I was raised with very open sexuality. My parents were raised in a house so uptight about sex, they had no idea that the "playing around" could end up with my mom pregnant. Both of them vowed to not have children raised that way. 

My wife was raised in a mixed house. My FIL is a horndog (really more was at this point, he's 85). MIL was mixed on it. I get the inkling they had a good sex life, but MIL is VERY uptight on the topic. She buried her head in the sand about pre-marital sex with my wife and I. I think it was almost willful denial. With BIL and his wife MIL really flipped out. I think MIL wanted to be a welcoming person to her future DIL, but she was really hung up on it.

This attitude did rub off on my wife. She is very uncomfortable about talking to our daughters about sex. They both just come to me instead at this point.
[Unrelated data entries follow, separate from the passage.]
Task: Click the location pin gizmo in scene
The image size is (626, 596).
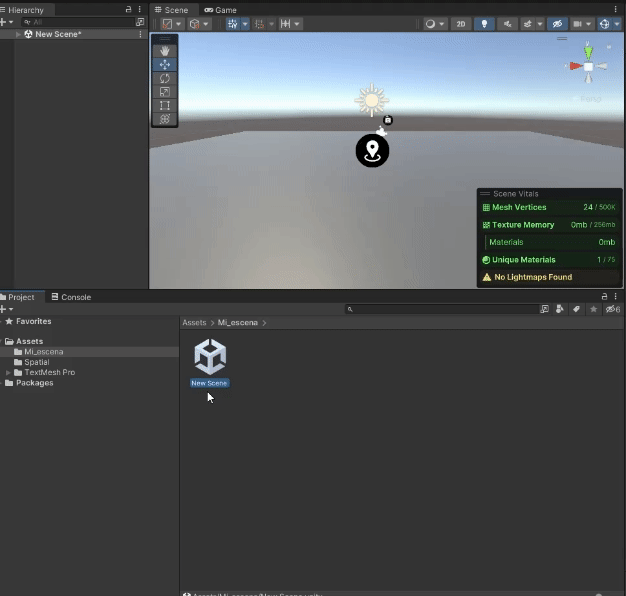Action: coord(372,151)
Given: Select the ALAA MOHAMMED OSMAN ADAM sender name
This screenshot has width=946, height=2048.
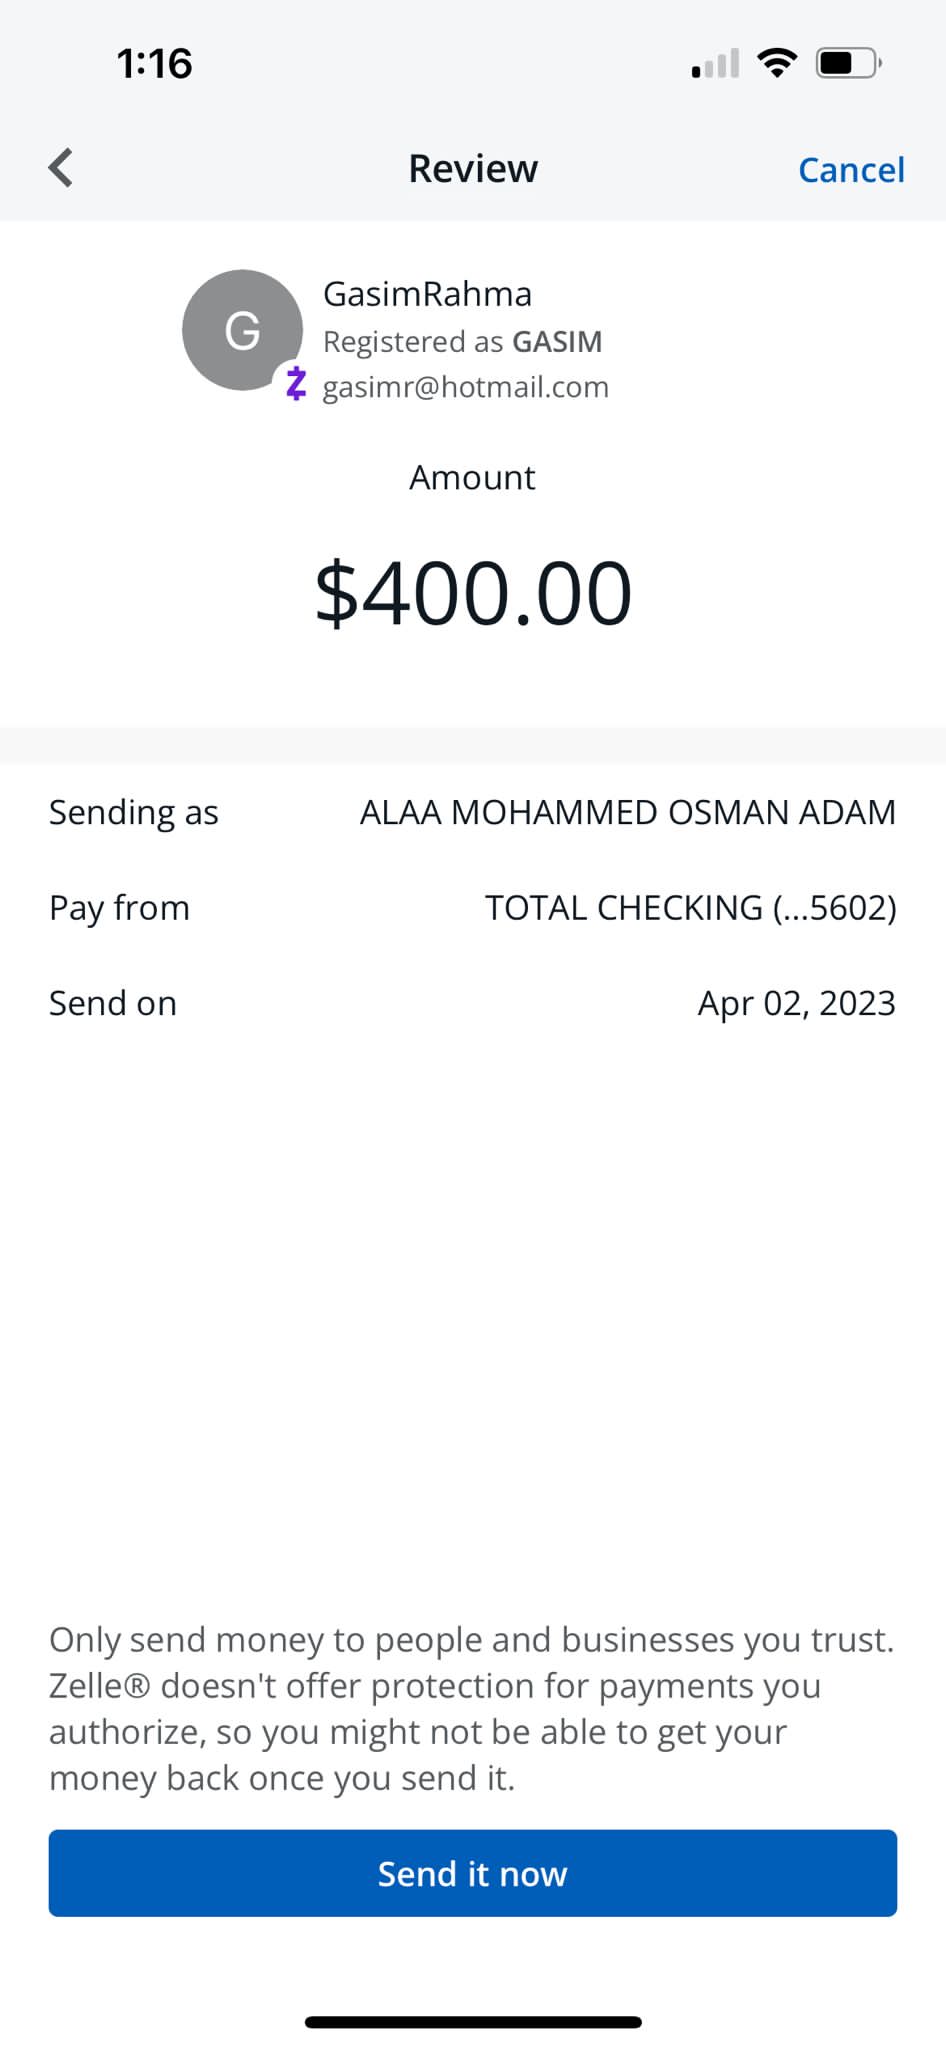Looking at the screenshot, I should tap(627, 813).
Another factor semi-related to this is family modesty. There can be a very drastic difference from one family to another. Both my wife's and I's families were not modest people. It was considered not to be a big deal for non-sexual nudity around any family member. I know that for some couples this is another area where there can be sharp disagreements.


----------



## MrVanilla (Apr 24, 2012)

It wasn’t until junior high before it became clear to me that my parents probably had sex. They never spoke about it. I never got the talk. For years, my only education was a ninth grade health chapter of simple line drawings and body part names. It was kind of like a Geography quiz. I can’t call sex a ‘taboo’ subject when I was growing up, because it simply didn’t exist. Before my SO began a conversation about it, all I knew was what I’d gleaned from previous long-term relationships. That was the only place sex belonged. 

Even now, when I read some of the threads here I don’t know what to say. There’s an active thread about visiting a strip club and I’m flabbergasted. I don’t understand how they remain open. To me it’s a business model based on sexual objectivity and I wouldn’t be caught anywhere near one, let alone visit it with my SO. She laughs now when I’m honest like that, but she’s had a very difficult time with me. She’s made ‘suggestions’ and hints over the years about variations that I never ‘got’ because I had no idea what she was hinting at. So, yes, for me, cultural upbringing did influence attitudes.


----------



## Thor (Oct 31, 2011)

I grew up in a home where I never once saw any physical affection between my parents. My dad's mother was a mean drunk, and I suspect my dad may have also experienced some kind of sex abuse. He didn't trust women an inch, and had a pretty low opinion of them. He liked to promote the Disney ideal, that nice girls were skinny, pretty, and didn't like sex. We never had a birds/bees conversation. My mom was nuts and bolts about sex education, and that was it.

The town I grew up in was generally conservative middle to upper middle class. Doctor, lawyer, engineer, teacher, business owner, firefighter were the professions of my friends' parents. Born in 1960, I remember the chaos and volatility of the 1960s and early 1970s. The Vietnam war, the draft, race riots, assassinations of Bobby Kennedy and Martin Luther King Jr, Kent State. A friend's older brother coming home from the war a hemiplegic due to gunshot to the head. National Guard tanks in the streets of neighboring towns. Agnew, Nixon, Watergate.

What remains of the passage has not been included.